I've done some experiments using dataset.to_zarr(region=...)... it's looking very do-able (to write zarr chunks in arbitrary order, in parallel. After first constructing the metadata.) I think it could work something like this...

Each xr.Dataset will contain two DataArrays: The "UKV" data, and a "chunk_exists" DataArray: A 1D boolean array, with one chunk per element (so, yeah, the individual chunks will be tiny!) which just indicates which chunks have actually been written to disk completely. Why? Consider what happens if we write metadata saying we've got 1 year of NWP init times for 2022. But then the script crashes after only writing 4 arbitrary init time chunks to disk. When we re-run the script, it will see that the init_time coords extend to the end of 2022. So how will the script know that it hasn't finished converting all 2022 grib files to Zarr chunks? We could do something like ds["UKV"].isnull().max(dim=["variable", "step", "y", "x"]) but that will load all the Zarr chunks! We could write individual files to disk to indicate which chunks have been written. But it's tidier if we keep that data inside the Zarr (it should be easy to delete this data if needed).

In the main process, before launching the pool of workers:

  • Get the full list of NWP init times on disk
  • If the Zarr already exists then:
    • lazily load the zarr, and eagerly load the "chunk_exists" 1D bool array (from the same zarr).
    • init_times_to_load_from_grib = all_grib_init_times_on_disk - init_times_with_chunks_which_exist_in_zarr
    • If there are any init_times_to_load_from_grib:
      • if every init time to write already exist in the Zarr's "init_time" coordinates, then we don't have to touch the Zarr's metadata: We can just go ahead and concurrently convert GRIB data to Zarr chunks.
      • if new GRIB data exists which sits between the start and end of the Zarr's "init_time" coords, but for which no actual coords exist, then I think all we can do is ignore those GRIB files. And log a noisy warning. And, when the script finishes, tell users how many files were ignored. I don't think we can insert new coords inside existing coords. However, I think we can guarantee that this will never happen if we always append contiguous "init_time" coords. Such that the "init_time" coords are always contiguous (even after appending an arbitrary number of times). Then users code can look at the "chunk_exists" array to see where data doesn't exist.
      • if new GRIB data exists which extends beyond the end of the "init_time" coord in the Zarr, then we need to append to the Zarr's "init_time" metadata before we can start writing actual chunks (see below).
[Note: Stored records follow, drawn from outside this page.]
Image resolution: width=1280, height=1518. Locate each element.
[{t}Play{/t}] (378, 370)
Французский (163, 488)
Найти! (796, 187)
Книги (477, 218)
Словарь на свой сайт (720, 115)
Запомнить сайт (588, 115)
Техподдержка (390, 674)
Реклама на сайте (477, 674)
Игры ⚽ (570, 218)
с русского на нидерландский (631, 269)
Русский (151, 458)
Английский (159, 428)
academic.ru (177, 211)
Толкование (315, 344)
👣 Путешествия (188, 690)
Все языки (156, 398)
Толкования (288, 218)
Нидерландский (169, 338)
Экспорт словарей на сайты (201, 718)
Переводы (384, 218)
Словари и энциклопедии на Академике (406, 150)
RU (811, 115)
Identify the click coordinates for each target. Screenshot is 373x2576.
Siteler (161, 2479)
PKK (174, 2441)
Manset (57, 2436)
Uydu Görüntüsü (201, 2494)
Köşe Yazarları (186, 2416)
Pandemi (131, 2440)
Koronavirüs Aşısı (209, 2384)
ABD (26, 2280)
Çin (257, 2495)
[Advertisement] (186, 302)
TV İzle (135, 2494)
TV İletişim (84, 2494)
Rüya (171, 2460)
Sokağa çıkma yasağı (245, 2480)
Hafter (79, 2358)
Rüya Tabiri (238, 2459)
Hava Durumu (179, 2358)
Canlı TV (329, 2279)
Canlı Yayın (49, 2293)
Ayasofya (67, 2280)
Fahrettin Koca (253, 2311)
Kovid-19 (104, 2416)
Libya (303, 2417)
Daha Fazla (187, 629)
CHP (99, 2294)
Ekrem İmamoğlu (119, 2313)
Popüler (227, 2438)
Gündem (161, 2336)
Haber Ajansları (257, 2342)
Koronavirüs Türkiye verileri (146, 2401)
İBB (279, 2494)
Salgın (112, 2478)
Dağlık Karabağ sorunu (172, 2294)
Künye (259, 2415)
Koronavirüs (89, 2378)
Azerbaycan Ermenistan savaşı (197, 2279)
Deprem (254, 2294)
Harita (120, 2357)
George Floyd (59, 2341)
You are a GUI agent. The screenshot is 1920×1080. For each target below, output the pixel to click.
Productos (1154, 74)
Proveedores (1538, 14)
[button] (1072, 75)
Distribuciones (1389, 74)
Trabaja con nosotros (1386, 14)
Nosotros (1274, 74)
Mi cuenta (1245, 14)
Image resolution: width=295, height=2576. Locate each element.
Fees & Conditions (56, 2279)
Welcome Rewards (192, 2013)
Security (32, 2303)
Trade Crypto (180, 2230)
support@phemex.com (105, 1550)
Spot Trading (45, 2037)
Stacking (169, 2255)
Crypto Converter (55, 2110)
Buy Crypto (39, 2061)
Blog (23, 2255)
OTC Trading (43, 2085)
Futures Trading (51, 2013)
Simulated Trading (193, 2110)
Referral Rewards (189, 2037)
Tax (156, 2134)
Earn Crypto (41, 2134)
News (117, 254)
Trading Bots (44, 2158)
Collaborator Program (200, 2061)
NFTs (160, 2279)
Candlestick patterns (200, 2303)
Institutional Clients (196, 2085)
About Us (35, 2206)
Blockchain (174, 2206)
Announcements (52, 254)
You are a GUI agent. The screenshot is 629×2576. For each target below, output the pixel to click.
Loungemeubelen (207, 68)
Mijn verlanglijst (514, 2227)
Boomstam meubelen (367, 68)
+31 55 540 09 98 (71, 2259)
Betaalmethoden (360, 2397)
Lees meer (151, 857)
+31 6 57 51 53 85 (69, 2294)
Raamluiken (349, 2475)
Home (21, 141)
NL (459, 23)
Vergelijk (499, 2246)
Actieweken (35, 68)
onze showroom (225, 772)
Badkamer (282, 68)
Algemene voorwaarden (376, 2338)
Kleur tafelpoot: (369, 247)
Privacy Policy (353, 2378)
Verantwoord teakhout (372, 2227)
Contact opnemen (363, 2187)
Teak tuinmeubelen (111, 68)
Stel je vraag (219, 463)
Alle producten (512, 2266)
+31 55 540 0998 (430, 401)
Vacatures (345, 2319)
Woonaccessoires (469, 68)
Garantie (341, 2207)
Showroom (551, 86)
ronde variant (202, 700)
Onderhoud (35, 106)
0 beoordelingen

If we have to create new metadata or update existing metadata then, in the main process:

  • Create coords arrays. Let's work on the assumption that we'll always set the "init_time" coords to be contiguous (even after appending to the Zarr).
  • Create a dask.array for the NWP data with the required shape, dtype, and chunks. We can get the shape from the length of the coords.
  • Create a "chunk_exists" DataArray.
  • If the target Zarr already exists:
    • then:
      • create an xr.Dataset with the two dask arrays & coords (no need to worry about the attrs).
      • dataset.to_zarr(compute=False, append_dim="init_time")
    • else:
      • lazily open grib data for a single NWP init time to get the attrs.
      • create an xr.Dataset with the dask array, coords, and attrs.
      • dataset.to_zarr(compute=False) to write just the metadata.

When we actually write data to disk, we can use imap_unordered.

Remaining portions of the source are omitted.